Students will learn about the “100 million victims of Communism worldwide” for at least 45 minutes every school year, according to a bill that advanced Monday.

Republican Sen. Manny Diaz is sponsoring the legislation (SB 268) that would have high school students start the instruction for the 2023-24 school year. In addition, the legislation calls for the Governor to proclaim Nov. 7 “Victims of Communism Day starting in 2023 and continuing annually thereafter.

The Senate Appropriations Committee approved the bill and it will move to the full Senate floor Wednesday.

The day singled out in the legislation falls on the anniversary of the Bolshevik Revolution, when Vladimir Lenin began a revolt against the ruling Russian government, leading his forces into the Russian capital.

“This bill is to remember and teach our students about the … victims of communism worldwide and the terrible situations that those residents in those (communist) countries have faced,” Diaz told the committee. “It’s important for our students to be aware of that and not repeat the mistakes of other countries.”

Similar legislation (HB 395) that Rep. David Borreo proposed received the unanimous approval of the full House last week. It would affect students taking American government class.

Cuba’s Fidel Castro, Russia’s Lenin and Joseph Stalin, Venezuela’s Nicolás Maduro, Cambodia’s Pol Pot, and China’s Mao Zedong are the figures mentioned in the legislation that aims to ensure students learn, “how victims suffered under these regimes through poverty, starvation, migration, systemic lethal violence, and suppression of speech.”

Susan Arcticker, the only speaker on the bill, said she would rather see students learning about the dangers of “totalitarian regimes.” This bill on victims of communism, she said, “moves the narrative away from the true dangers faced in our country.”

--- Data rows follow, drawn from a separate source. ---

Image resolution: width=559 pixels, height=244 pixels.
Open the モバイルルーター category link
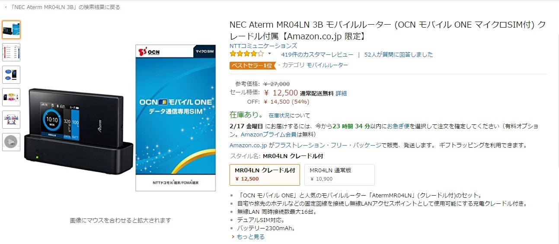tap(327, 65)
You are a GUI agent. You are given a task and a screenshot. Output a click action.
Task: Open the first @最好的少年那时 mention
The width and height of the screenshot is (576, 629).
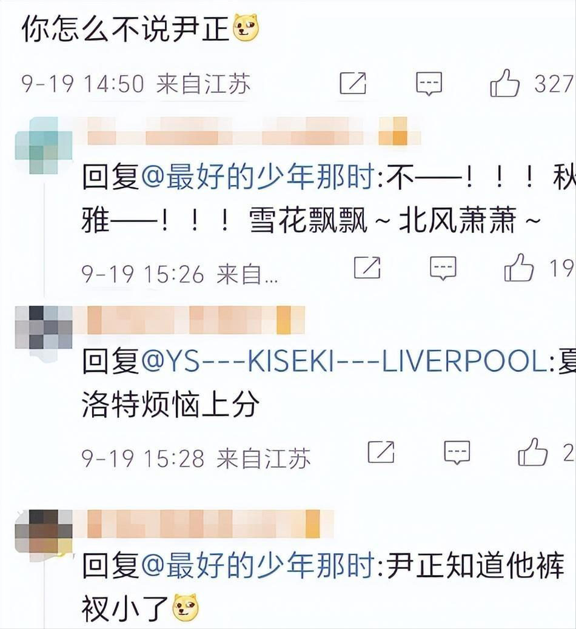pos(258,177)
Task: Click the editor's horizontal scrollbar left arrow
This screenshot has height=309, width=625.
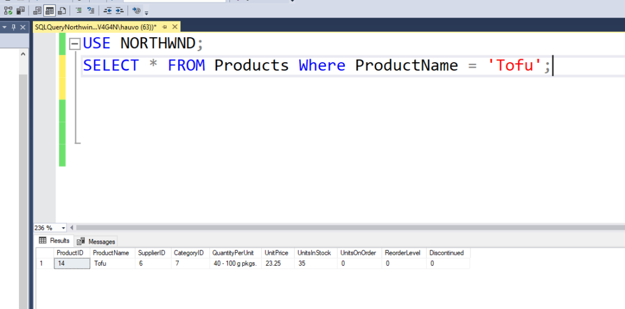Action: [72, 227]
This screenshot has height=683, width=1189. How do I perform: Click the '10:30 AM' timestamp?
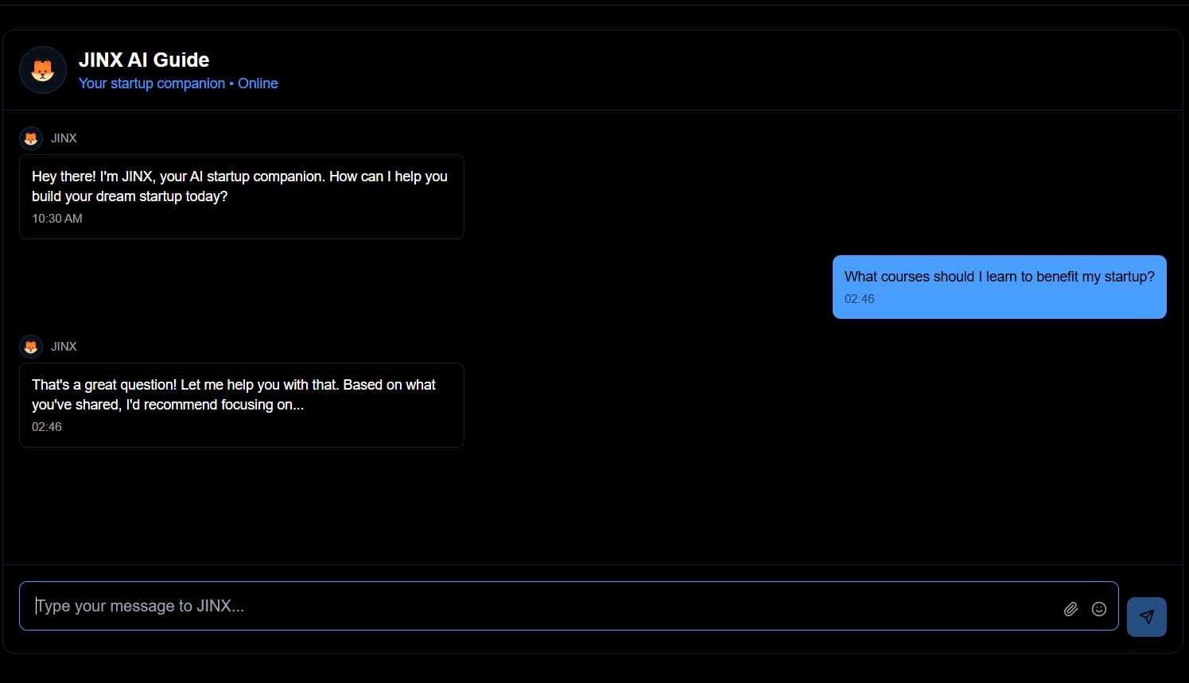tap(57, 219)
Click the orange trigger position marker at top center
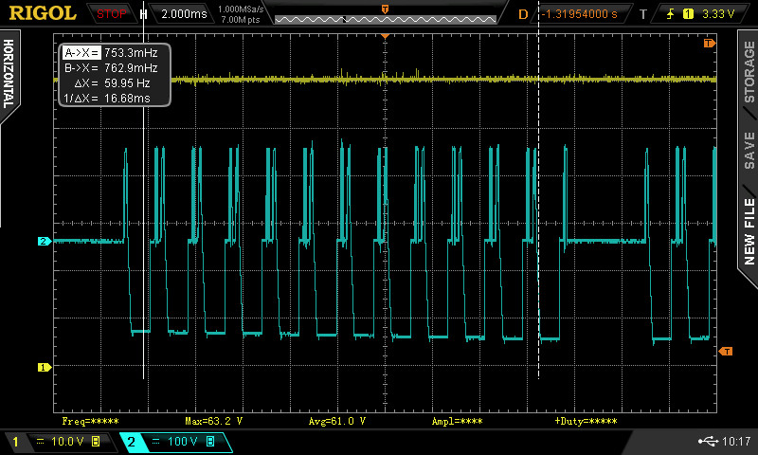 (385, 35)
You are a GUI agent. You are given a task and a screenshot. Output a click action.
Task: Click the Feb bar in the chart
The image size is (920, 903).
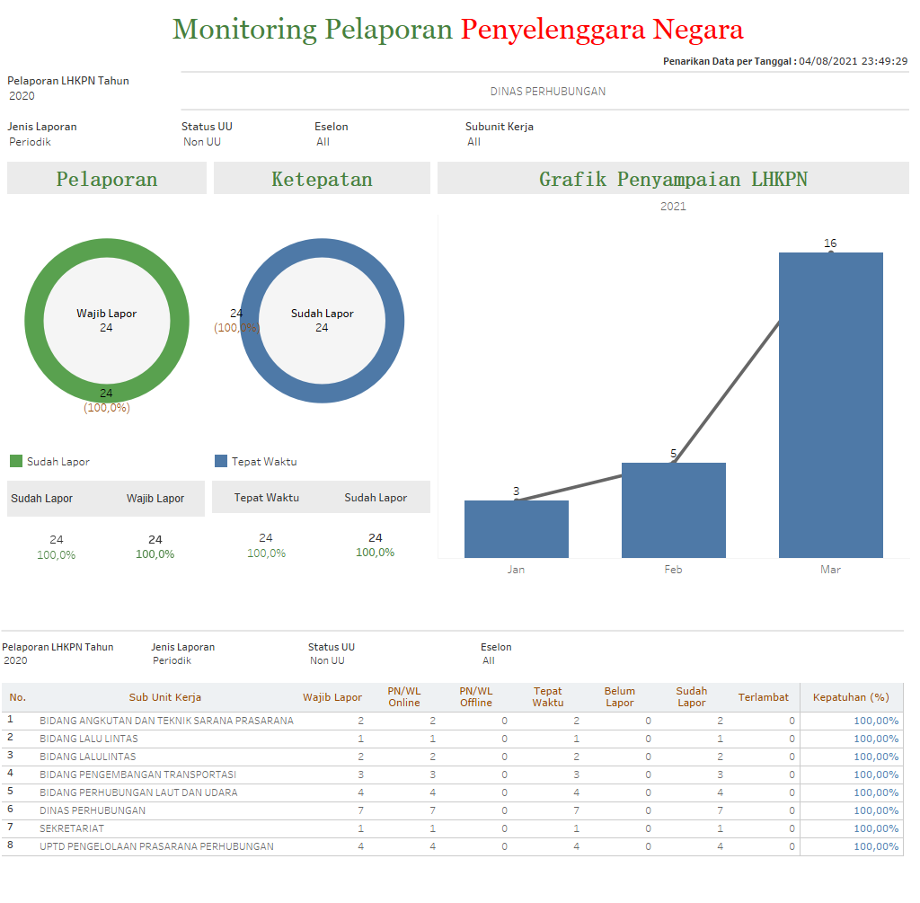click(673, 510)
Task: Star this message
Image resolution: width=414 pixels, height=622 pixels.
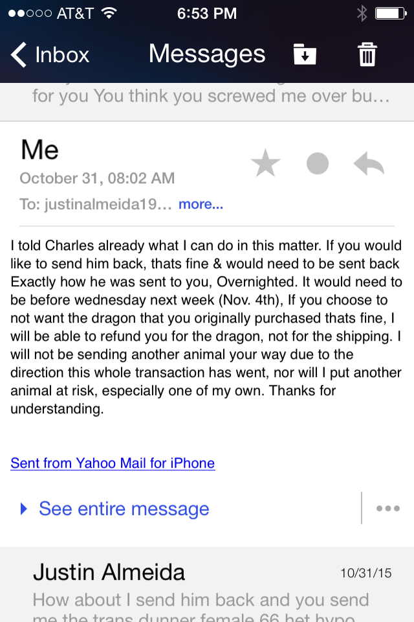Action: [265, 163]
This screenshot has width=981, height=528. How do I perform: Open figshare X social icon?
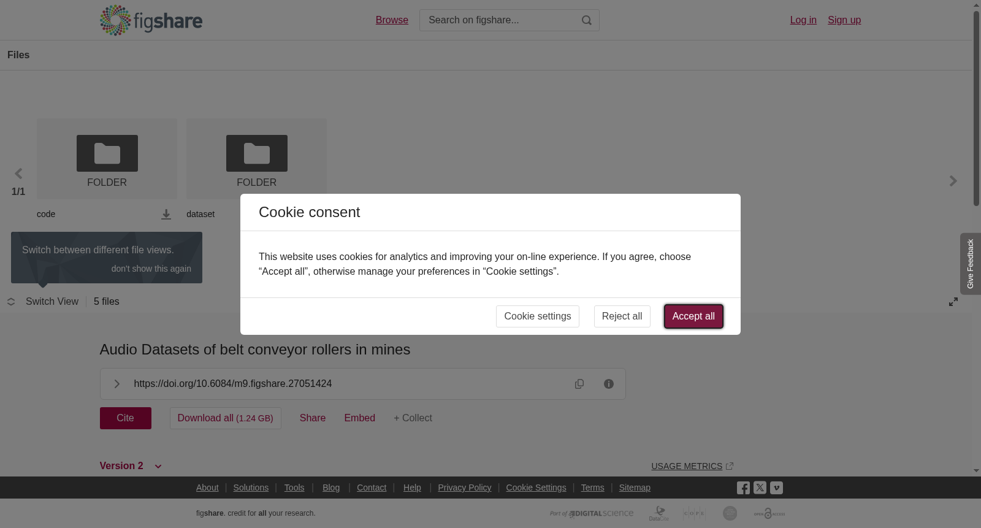pos(760,488)
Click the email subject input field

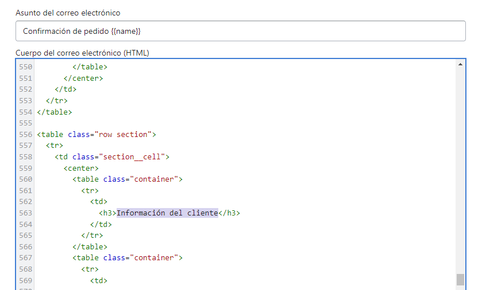pos(240,31)
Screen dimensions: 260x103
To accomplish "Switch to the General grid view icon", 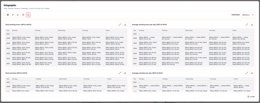I will click(8, 15).
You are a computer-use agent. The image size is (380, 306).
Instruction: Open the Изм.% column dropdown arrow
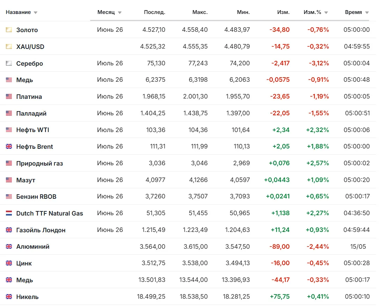[326, 13]
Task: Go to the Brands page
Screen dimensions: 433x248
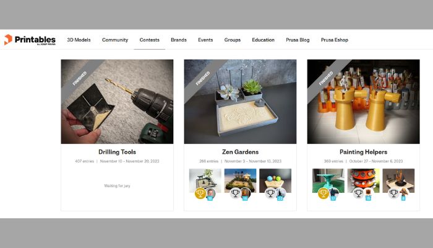Action: 179,40
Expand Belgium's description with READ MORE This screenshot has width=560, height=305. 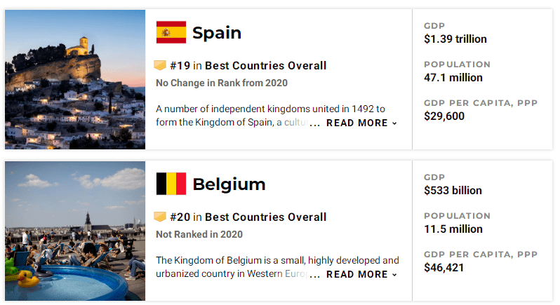pyautogui.click(x=361, y=274)
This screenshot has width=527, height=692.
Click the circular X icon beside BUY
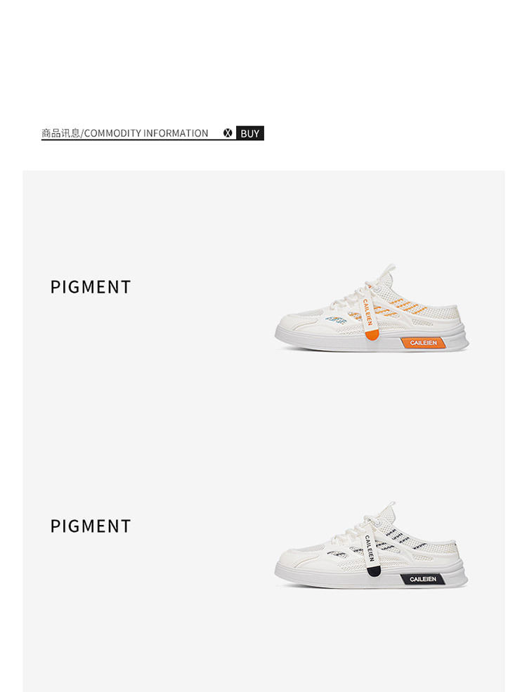(228, 133)
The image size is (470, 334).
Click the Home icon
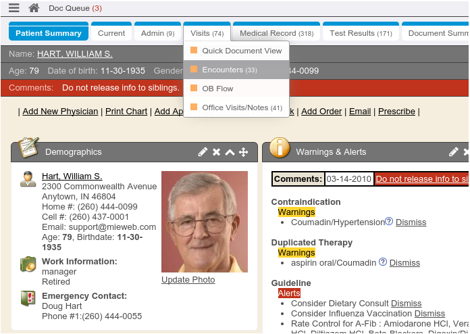34,8
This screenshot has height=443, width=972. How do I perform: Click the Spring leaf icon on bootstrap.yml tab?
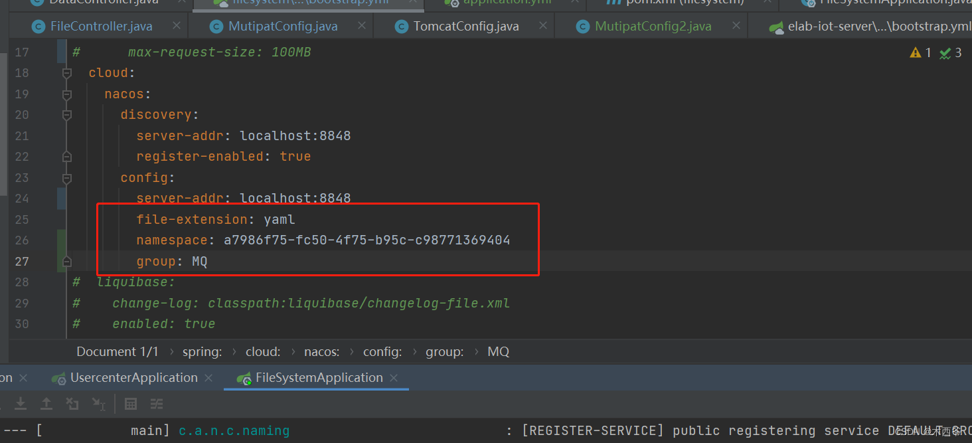pos(775,26)
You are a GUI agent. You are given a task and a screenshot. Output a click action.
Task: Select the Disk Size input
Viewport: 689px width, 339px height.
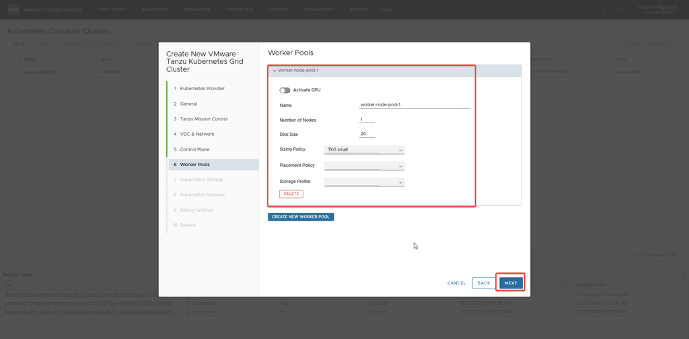[367, 135]
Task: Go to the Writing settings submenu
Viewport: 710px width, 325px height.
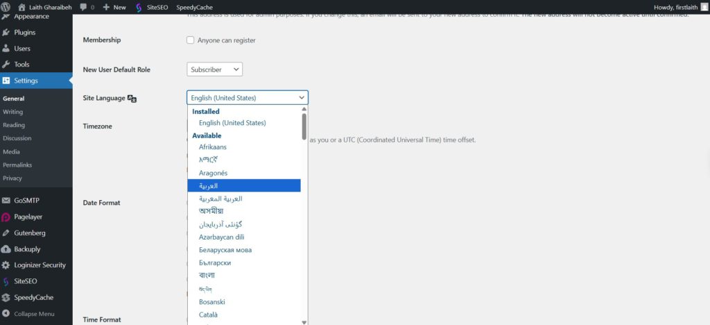Action: tap(13, 112)
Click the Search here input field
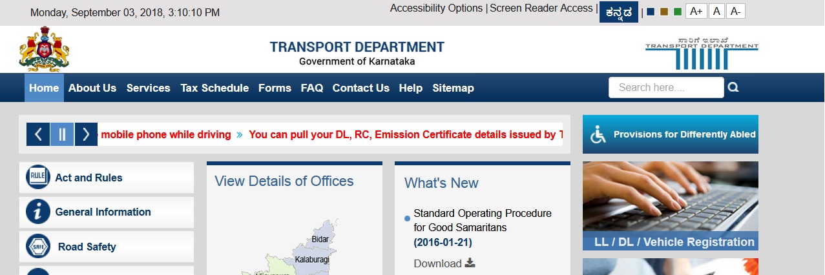 [665, 87]
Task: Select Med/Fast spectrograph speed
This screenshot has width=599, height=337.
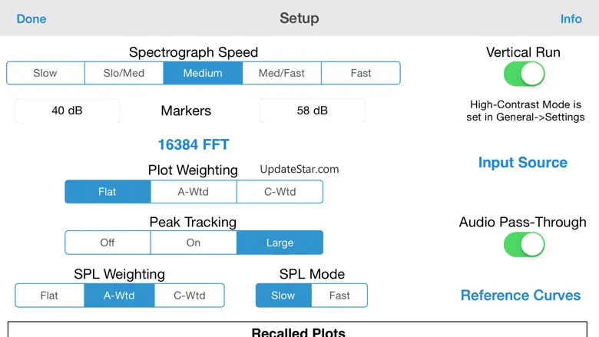Action: click(x=282, y=73)
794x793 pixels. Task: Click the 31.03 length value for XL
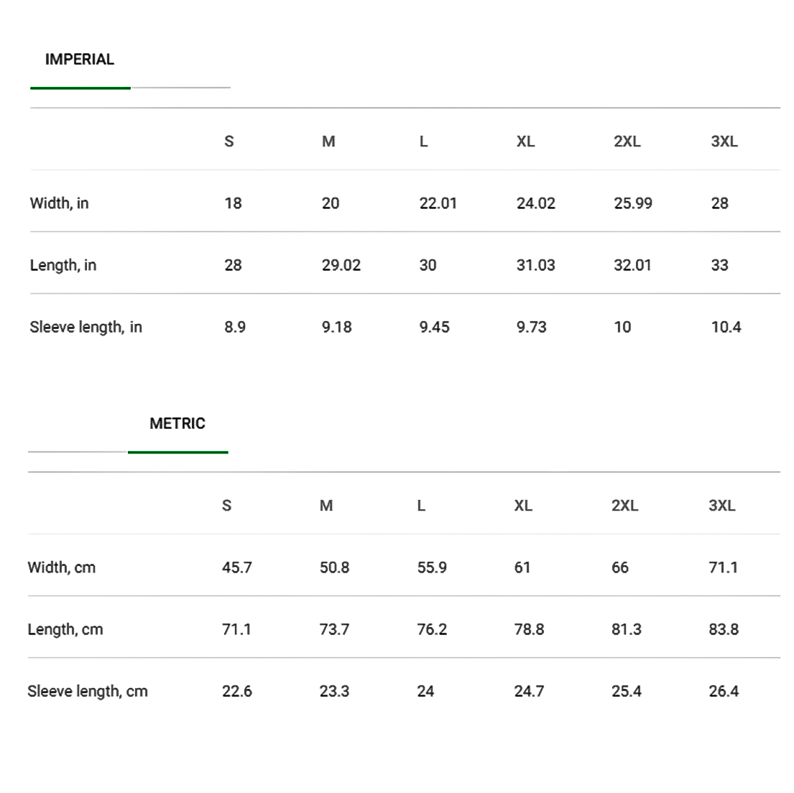pyautogui.click(x=536, y=264)
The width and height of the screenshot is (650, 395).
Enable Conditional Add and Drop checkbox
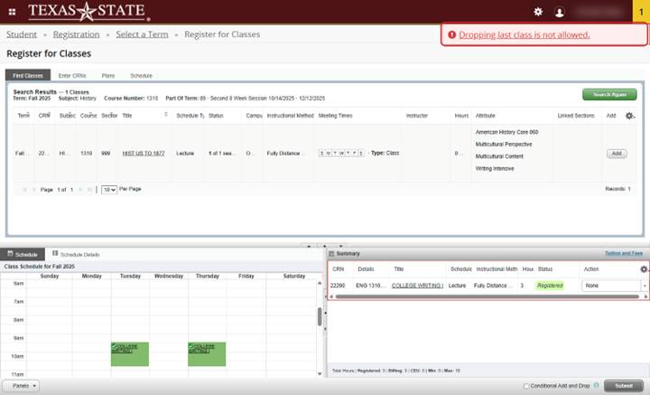coord(526,385)
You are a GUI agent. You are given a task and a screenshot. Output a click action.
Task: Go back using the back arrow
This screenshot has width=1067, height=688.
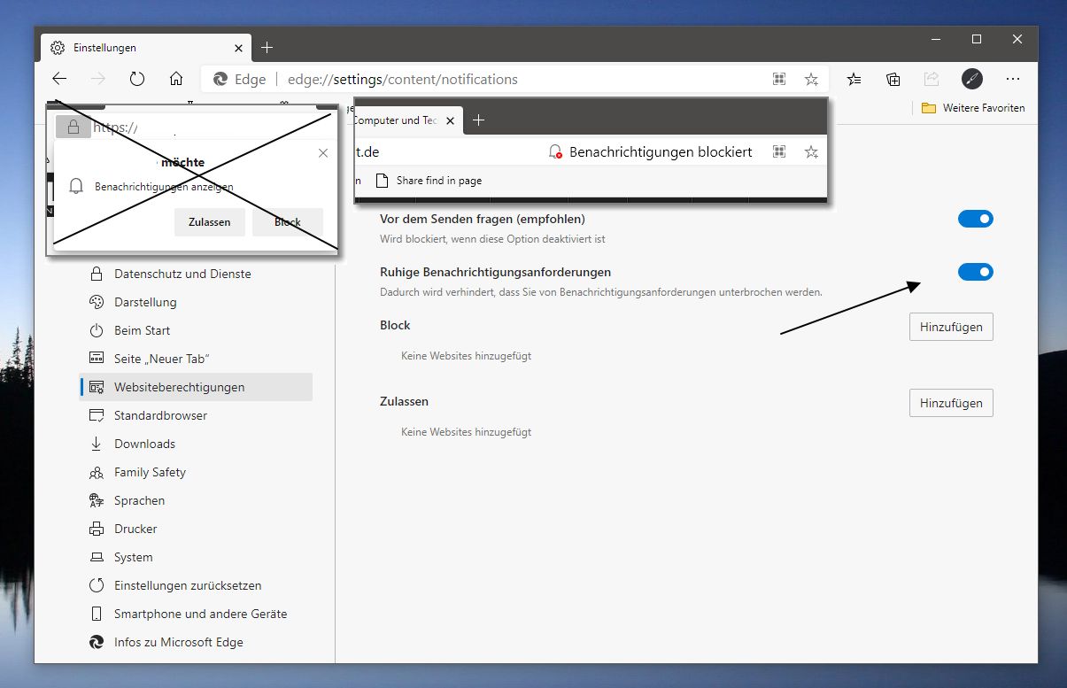point(59,79)
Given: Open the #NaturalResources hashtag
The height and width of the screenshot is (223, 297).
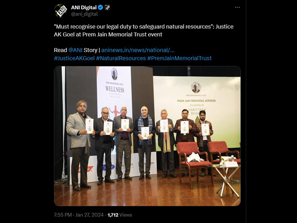Looking at the screenshot, I should (121, 58).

“The true dangers facing our country are the attempt at silencing the voice of the people by voters suppression laws and attacks on teaching the facts of history,” she said.

Anne Geggis

Anne Geggis is a South Florida journalist who began her career in Vermont and has worked at the Sun-Sentinel, the Daytona Beach News-Journal and the Gainesville Sun covering government issues, health and education. She was a member of the Sun-Sentinel team that won the 2019 Pulitzer Prize for coverage of the Parkland high school shooting. You can reach her on Twitter @AnneBoca or by emailing [email protected].


2 comments

  • Lynda

    March 1, 2022 at 9:17 am

    I agree with changing the course name to “Victims of Totalitarian Governments”. Communist governments are just one section of governments which call themselves “Free States” or Peoples Republic”. It is not the name of governments which do not allow their people human rights, it is the actions.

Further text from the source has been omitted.